- [EXERCISE INSTRUCTIONS]:
Only the lines from the top of the data through the line with "Select CDN from the sidebar submenu" should be repeated, each exactly as written.

- [MATERIAL PROVIDED]:
____________

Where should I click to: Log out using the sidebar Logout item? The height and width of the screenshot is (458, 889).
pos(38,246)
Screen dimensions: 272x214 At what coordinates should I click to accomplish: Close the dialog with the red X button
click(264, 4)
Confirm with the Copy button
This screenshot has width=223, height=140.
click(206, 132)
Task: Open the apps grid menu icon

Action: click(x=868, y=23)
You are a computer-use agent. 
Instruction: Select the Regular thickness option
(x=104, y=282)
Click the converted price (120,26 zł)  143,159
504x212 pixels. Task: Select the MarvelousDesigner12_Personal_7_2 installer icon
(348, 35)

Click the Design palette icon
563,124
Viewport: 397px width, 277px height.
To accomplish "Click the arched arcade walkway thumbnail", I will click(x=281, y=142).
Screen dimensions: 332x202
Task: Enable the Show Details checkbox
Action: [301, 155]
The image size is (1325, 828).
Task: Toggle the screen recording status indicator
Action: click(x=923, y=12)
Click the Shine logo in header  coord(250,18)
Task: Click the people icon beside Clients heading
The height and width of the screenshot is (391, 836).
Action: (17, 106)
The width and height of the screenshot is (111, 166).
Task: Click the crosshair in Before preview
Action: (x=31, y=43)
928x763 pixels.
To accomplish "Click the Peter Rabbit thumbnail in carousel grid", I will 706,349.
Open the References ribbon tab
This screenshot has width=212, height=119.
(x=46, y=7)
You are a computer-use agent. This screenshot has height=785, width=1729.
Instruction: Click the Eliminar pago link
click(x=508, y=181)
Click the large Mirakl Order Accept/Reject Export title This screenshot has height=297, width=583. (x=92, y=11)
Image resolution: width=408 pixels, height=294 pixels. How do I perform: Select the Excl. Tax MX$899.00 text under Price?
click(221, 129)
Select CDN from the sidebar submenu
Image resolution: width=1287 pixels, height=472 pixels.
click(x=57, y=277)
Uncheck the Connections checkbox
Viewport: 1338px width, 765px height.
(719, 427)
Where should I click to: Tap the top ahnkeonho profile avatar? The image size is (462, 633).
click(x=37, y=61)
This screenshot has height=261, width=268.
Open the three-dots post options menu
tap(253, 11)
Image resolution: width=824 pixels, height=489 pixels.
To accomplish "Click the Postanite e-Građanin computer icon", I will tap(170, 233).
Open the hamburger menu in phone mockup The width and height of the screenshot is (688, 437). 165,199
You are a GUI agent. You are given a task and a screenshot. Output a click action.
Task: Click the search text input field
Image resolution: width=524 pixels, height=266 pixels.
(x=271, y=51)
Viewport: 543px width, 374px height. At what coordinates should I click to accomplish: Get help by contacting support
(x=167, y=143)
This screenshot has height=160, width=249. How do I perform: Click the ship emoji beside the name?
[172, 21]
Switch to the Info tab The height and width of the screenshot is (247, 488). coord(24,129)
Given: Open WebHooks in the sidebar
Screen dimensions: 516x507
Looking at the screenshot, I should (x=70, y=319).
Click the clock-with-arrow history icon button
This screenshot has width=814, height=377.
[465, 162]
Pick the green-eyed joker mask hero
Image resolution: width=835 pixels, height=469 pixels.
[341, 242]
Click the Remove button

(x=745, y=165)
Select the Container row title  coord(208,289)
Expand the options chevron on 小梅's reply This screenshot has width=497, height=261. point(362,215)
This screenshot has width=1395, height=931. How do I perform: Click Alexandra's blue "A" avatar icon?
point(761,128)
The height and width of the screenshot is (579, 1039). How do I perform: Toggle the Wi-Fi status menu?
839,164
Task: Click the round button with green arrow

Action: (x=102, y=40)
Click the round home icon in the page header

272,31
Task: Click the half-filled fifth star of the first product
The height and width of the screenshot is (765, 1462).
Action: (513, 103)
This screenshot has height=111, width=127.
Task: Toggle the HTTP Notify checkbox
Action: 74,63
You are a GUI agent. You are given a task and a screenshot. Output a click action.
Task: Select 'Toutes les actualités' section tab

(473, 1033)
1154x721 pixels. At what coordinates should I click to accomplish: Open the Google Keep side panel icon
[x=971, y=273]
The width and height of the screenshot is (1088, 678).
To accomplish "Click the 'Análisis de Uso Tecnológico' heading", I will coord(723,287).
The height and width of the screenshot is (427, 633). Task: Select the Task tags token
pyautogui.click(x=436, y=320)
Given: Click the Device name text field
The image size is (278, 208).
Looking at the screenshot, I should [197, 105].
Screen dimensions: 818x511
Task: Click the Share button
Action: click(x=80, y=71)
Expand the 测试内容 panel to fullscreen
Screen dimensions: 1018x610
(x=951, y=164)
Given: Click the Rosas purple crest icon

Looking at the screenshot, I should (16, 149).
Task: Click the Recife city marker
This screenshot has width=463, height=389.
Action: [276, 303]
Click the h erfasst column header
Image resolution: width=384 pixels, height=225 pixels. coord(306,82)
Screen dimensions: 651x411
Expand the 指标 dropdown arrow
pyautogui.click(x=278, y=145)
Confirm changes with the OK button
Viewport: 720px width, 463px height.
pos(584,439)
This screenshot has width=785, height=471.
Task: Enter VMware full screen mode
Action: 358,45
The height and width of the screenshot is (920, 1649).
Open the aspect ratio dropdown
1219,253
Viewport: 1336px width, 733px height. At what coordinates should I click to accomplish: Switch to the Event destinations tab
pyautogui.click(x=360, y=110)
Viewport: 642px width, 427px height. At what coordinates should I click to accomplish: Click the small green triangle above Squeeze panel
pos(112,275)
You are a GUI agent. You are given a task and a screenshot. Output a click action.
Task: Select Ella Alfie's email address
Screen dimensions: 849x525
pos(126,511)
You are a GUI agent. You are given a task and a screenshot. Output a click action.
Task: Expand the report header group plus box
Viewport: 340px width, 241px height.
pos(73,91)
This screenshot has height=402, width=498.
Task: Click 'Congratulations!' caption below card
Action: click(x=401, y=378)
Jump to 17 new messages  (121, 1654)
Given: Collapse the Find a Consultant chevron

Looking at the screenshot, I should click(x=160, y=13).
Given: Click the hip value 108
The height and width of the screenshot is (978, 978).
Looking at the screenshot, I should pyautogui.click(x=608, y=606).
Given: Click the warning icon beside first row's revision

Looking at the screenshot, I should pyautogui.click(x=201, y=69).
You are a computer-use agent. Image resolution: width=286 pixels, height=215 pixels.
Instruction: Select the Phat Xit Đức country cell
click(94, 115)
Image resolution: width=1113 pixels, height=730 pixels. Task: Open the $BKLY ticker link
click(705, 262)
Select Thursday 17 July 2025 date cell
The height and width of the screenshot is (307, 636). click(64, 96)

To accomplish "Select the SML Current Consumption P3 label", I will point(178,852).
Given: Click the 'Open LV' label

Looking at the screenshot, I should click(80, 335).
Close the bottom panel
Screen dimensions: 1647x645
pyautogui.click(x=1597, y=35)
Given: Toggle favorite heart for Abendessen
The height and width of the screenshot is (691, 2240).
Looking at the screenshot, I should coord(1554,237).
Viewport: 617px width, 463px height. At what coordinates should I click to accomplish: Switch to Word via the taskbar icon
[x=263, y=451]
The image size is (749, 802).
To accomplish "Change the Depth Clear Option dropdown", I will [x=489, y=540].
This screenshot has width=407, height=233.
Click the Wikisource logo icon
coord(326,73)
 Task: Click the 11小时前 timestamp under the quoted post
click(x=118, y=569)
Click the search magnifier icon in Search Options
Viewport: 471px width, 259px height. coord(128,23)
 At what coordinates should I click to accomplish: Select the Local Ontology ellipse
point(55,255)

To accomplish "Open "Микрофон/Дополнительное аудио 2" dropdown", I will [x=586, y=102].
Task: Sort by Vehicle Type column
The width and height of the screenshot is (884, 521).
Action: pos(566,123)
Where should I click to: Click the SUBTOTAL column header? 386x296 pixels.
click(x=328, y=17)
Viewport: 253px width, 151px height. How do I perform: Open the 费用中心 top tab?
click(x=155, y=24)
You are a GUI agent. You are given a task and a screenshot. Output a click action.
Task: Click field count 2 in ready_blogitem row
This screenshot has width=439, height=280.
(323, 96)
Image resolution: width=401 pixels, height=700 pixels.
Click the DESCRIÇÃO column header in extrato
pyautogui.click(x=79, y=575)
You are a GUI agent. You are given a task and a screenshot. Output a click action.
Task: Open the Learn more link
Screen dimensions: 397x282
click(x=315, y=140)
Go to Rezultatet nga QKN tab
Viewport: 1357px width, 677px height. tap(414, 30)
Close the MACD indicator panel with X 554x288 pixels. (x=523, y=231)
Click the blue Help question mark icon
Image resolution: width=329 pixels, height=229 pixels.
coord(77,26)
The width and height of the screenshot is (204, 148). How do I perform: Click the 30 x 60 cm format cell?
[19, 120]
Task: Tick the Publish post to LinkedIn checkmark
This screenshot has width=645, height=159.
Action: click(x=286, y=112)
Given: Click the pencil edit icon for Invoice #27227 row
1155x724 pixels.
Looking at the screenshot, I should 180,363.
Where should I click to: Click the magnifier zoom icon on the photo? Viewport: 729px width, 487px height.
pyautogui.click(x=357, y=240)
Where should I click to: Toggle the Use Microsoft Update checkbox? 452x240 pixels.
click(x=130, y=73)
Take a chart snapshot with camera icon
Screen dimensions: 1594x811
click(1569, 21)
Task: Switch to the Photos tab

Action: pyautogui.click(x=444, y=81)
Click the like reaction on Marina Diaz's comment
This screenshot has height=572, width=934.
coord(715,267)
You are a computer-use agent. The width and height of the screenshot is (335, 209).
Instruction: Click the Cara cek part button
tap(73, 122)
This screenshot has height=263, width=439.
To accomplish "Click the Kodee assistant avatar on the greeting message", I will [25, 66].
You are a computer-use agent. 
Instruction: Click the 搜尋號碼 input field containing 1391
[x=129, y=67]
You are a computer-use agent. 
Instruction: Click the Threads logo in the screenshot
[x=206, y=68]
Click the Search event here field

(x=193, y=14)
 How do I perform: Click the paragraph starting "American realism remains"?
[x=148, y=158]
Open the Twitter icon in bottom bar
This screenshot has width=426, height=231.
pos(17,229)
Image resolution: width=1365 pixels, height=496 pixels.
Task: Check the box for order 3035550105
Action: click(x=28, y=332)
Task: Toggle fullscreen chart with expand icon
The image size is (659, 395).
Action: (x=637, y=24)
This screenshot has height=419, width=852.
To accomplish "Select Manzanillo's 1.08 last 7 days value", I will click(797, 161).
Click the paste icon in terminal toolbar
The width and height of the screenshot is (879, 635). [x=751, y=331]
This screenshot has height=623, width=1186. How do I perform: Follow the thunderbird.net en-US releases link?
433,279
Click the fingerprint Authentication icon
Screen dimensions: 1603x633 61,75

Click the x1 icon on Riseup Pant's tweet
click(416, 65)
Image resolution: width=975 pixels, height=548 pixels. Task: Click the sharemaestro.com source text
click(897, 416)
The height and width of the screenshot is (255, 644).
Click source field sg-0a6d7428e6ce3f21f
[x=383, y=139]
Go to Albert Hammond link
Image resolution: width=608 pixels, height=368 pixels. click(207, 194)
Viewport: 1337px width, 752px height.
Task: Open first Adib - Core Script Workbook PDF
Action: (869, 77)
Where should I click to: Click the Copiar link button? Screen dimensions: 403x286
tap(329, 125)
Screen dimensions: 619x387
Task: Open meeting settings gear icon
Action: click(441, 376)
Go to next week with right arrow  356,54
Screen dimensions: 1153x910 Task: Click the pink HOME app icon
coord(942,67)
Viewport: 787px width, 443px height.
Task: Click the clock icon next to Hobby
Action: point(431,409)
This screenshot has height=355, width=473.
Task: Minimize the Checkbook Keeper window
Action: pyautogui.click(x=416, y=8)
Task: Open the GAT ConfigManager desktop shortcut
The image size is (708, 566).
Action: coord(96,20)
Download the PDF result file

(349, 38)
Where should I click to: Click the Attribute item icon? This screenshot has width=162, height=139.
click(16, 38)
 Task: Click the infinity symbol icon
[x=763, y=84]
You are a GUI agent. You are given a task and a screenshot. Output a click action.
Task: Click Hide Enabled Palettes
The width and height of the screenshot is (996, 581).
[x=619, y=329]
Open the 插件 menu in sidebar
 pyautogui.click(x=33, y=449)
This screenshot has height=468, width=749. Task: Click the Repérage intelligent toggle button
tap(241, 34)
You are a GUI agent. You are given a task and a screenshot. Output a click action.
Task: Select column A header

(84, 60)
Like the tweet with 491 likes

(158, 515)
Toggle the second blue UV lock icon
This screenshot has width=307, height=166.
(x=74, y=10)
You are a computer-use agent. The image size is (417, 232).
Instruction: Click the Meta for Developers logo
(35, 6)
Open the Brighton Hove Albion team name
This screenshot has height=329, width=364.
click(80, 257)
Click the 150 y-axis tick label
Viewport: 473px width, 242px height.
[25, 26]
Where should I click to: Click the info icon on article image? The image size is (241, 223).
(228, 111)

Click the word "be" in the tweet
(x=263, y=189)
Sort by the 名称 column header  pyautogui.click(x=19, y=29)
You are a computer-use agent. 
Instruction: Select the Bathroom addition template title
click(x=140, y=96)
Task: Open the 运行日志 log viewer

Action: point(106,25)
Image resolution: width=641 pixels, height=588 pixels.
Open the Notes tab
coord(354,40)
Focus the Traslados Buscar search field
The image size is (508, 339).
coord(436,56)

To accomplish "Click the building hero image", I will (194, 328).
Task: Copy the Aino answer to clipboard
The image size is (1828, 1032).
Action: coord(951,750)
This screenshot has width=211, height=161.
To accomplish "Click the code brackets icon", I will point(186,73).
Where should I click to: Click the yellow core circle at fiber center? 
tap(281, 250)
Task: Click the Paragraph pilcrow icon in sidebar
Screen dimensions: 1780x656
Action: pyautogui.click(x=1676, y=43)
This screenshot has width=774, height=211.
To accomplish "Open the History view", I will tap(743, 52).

____________

- [ANSWER AREA]:
Where should I click to: Log out using the sidebar Logout item? The height and width of the screenshot is (458, 889).
pos(38,246)
Screen dimensions: 272x214 At what coordinates should I click to accomplish: Close the dialog with the red X button
click(264, 4)
Confirm with the Copy button
This screenshot has width=223, height=140.
click(206, 132)
Task: Open the apps grid menu icon

Action: click(x=868, y=23)
You are a computer-use agent. 
Instruction: Select the Regular thickness option
(x=104, y=282)
Click the converted price (120,26 zł)  143,159
504x212 pixels. Task: Select the MarvelousDesigner12_Personal_7_2 installer icon
(348, 35)

Click the Design palette icon
563,124
Viewport: 397px width, 277px height.
To accomplish "Click the arched arcade walkway thumbnail", I will click(x=281, y=142).
Screen dimensions: 332x202
Task: Enable the Show Details checkbox
Action: [301, 155]
The image size is (1325, 828).
Task: Toggle the screen recording status indicator
Action: click(x=923, y=12)
Click the Shine logo in header  coord(250,18)
Task: Click the people icon beside Clients heading
The height and width of the screenshot is (391, 836).
Action: (17, 106)
The width and height of the screenshot is (111, 166).
Task: Click the crosshair in Before preview
Action: (x=31, y=43)
928x763 pixels.
To accomplish "Click the Peter Rabbit thumbnail in carousel grid", I will 706,349.
Open the References ribbon tab
This screenshot has width=212, height=119.
(x=46, y=7)
You are a computer-use agent. This screenshot has height=785, width=1729.
Instruction: Click the Eliminar pago link
click(x=508, y=181)
Click the large Mirakl Order Accept/Reject Export title This screenshot has height=297, width=583. (x=92, y=11)
Image resolution: width=408 pixels, height=294 pixels. How do I perform: Select the Excl. Tax MX$899.00 text under Price?
click(221, 129)
Select CDN from the sidebar submenu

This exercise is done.